▶ _Instructions to follow_: Rewrite the records below with "screenshot" changed to "page" everywhere it appears, leaving everything else the same.

▶ _Data shown_:
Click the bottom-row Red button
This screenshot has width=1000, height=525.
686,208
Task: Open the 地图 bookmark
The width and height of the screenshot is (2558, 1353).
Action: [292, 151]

▶ _Answer to the problem_:
Click the bottom-row Red button
This page has width=1000, height=525.
686,208
Task: Open the 地图 bookmark
The width and height of the page is (2558, 1353).
Action: [292, 151]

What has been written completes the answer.